By Capucine Jenkins | November 15, 2021

Recently, Richard Garet, a multimedia artist based primarily in New York City, opened a solo exhibition titled “Frame Compositions” with 1stDibs NFT marketplace. The eponymous show exhibits 29 vibrant NFT works and explores the relationship between color, light, surface and form. Garet’s practice encompasses sound installations, performance, computer applications and other mediums. Adhering to strict parameters, he creates compositions by carefully selecting high-definition 1080x1080-pixel square frames one-by-one and then collating 60 per second using computer applications. Because each work contains 1800 frames squeezed into a 30 second time period, the eye can no longer identify individual frames, thus, creating moving images.


Visually, these moving images fall roughly into three types: noise, distortion and light emission. Each type prioritizes a different formal relationship. Light emission, for example, studies the multitude of ways color and light relate under specific conditions.

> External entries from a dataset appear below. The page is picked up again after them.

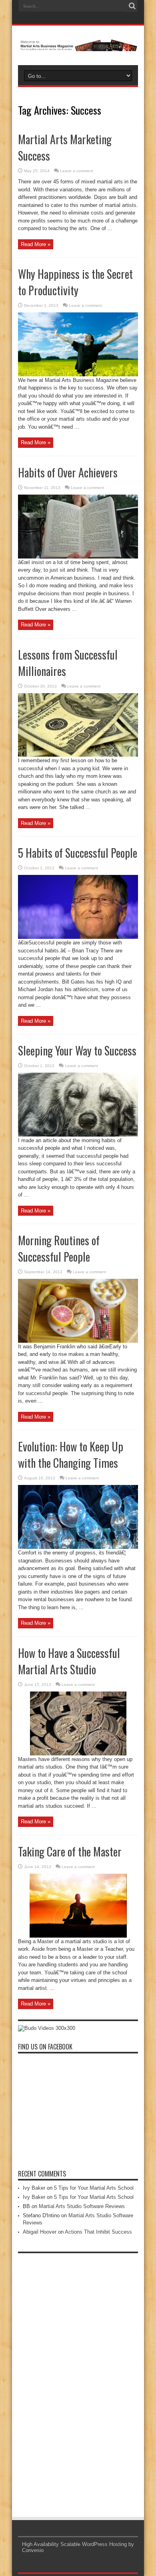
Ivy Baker (34, 2188)
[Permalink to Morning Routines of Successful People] (78, 1341)
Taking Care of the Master (70, 1851)
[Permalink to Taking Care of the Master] (78, 1936)
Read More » (35, 244)
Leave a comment (76, 171)
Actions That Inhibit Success (98, 2232)
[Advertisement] (78, 2377)
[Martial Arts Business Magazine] (78, 45)
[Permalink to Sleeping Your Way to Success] (78, 1135)
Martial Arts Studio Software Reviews (82, 2206)
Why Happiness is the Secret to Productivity (75, 282)
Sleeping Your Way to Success (77, 1050)
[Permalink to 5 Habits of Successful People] (78, 937)
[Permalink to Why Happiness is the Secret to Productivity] (78, 375)
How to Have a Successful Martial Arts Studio (69, 1661)
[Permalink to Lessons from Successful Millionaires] (78, 755)
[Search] (132, 6)
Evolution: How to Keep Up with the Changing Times (70, 1454)
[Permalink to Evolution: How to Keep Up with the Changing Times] (78, 1547)
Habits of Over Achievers (68, 472)
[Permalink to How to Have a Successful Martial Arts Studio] (78, 1754)
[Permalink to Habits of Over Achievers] (78, 557)
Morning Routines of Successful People (59, 1248)
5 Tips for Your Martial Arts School (94, 2188)
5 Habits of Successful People (77, 853)
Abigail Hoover (39, 2232)
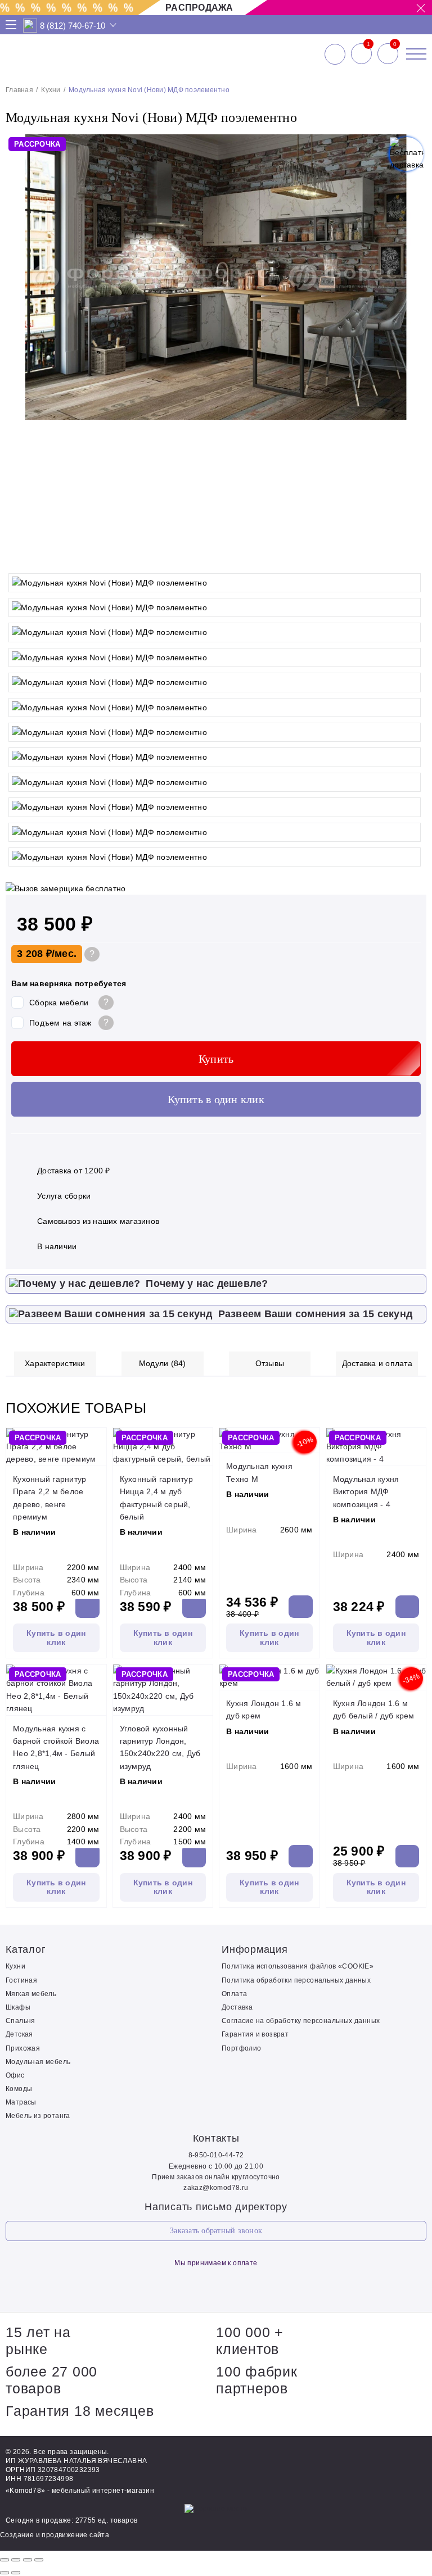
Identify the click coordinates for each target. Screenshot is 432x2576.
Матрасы (21, 2102)
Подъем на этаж (60, 1022)
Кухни (50, 90)
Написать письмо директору (216, 2206)
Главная (19, 90)
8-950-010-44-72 (216, 2155)
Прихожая (23, 2048)
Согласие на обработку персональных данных (301, 2021)
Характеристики (55, 1363)
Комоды (19, 2089)
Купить (216, 1059)
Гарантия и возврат (255, 2034)
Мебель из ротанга (38, 2116)
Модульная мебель (38, 2062)
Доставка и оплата (377, 1363)
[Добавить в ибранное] (412, 556)
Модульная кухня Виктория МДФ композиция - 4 (366, 1492)
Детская (19, 2034)
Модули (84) (162, 1363)
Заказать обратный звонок (216, 2230)
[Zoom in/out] (38, 2559)
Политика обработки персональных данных (296, 1980)
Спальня (20, 2021)
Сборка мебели (58, 1002)
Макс (30, 26)
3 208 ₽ (34, 953)
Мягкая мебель (31, 1994)
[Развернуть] (27, 2559)
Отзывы (270, 1363)
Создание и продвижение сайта (54, 2535)
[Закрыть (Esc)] (4, 2559)
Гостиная (21, 1980)
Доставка (237, 2007)
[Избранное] (361, 54)
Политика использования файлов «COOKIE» (298, 1966)
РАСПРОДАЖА (199, 7)
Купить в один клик (216, 1099)
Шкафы (18, 2007)
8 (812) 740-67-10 (72, 25)
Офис (15, 2075)
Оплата (234, 1994)
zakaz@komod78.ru (215, 2188)
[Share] (15, 2559)
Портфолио (242, 2048)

Resembling one of Garet’s previous projects, “Perceptual: Sonic Landscape / Midnight Moment,” the frames generated in this type emit a strong underlight giving the illusion that vibrant fluorescent squares regress in towards the background and back out again. In contrast, the images associated with noise focuses on the formal elements of surface and light and navigate what Garet characterizes as “visual debris,” or unwanted visual information. Additionally, distortion types experiment with the compositional limitations of form and color. Together, these works demonstrate that the principles of physical art have the capacity to extend into the domain of digital art.

To create a frame composition, Garet employs the process of meticulously layering saturated colors and overlaying square frames until the work fits the parameters. At 60 fps, the image streams the frames in “a constant and non-repeating state of excited motion.” On the visual purpose behind the work's parameters, the artist writes, “The perimeter balanced or conflicting across strict boundaries approaches a kind of incandescence through their saturation and combination. The moving image comprising frame compositions has the quality of an actual source of light, bridging the worlds of reflective and emanative luminous phenomena.”


As the frames move rapidly over time, they emanate a luminosity that magnetizes and pulls the viewer into the work. “Each piece,” the artist explains, “emerged from flash instants in a continuous stream of generative video imagery exploring the qualities and potentials of time modulation and light emission.” The computer generated nature of the frame compositions mirrors the manual craftsmanship that artists who create physical objects exert by hand.


Undeniably, the works in “Frame Compositions” show Garet’s knowledge of modern and contemporary masterpieces of the physical art world, and comparisons to iconic series, like the experiential light installations by James Turrell, Color Field oil paintings by Mark Rothko and neon light sculptures by Dan Flavin, are hard to escape. Although the artist shares a stylistic kinship with these blue-chip artists, he distinguishes his practice by expanding formal explorations of color, light and surface onto the digital canvas. Turrell, Rothko, and Flavin have created decades of work extensively about the art of making physical art. Garet, on the other hand, considers the pictorial significance of color, form, surface and light specifically within the domain of digital art.


View more works here

Richard Garet works with sound and visual arts. His materials emerge from ontological investigations of background noise and the decadence and decay of technological utilities. He finds inspiration in observing isolated situations of everyday life and from interactions with found materials that explore further possibilities of automation, discarded utility, function and defunctionalization, commodity and environment.


The artist holds an MFA from Bard College in New York. Recent projects include CTM Festival 2020, Berlin, Germany; Primitivo, Casa Hoffman, Bogotá, Colombia; The Festival of the Image, Manizales, Colombia; CIFO Grants & Commissions Program Exhibition 2017, Florida; RED- Splice, Fridman Gallery, New York; Midnight Moment, site specific work created for the electronic billboards of Times Square, New York; Meta-residue: Input Material, Space, Studio 10, New York; Adrenalina, Red Bull Station, São Paulo, Brazil; International Biennial of Contemporary Art of Cartagena de Indias, Colombia; Queens International, Queens Museum of Art, New York; Soundings: a Contemporary Score, Museum of Modern Art, New York; 5x5 Real Unreal, Museum of Art Acarigua-Araure, Venezuela; EAC: Espacio de Arte Contemporáneo, Montevideo, Uruguay; Fine Arts Museum of Montreal; San Francisco Museum of Modern Art; Museum of Contemporary Art of Barcelona, Spain; Art Museum of Puerto Rico, San Juan, Puerto Rico; and El Museo del Barrio, New York.


His sonic constructions have been published through sound art labels such as 23five, And-Oar, Non Visual Objects, Winds Measure Recordings, Unframed Recordings, Con-V, Leerraum, White_Line Editions, OBS, Line Imprint and Contour Editions.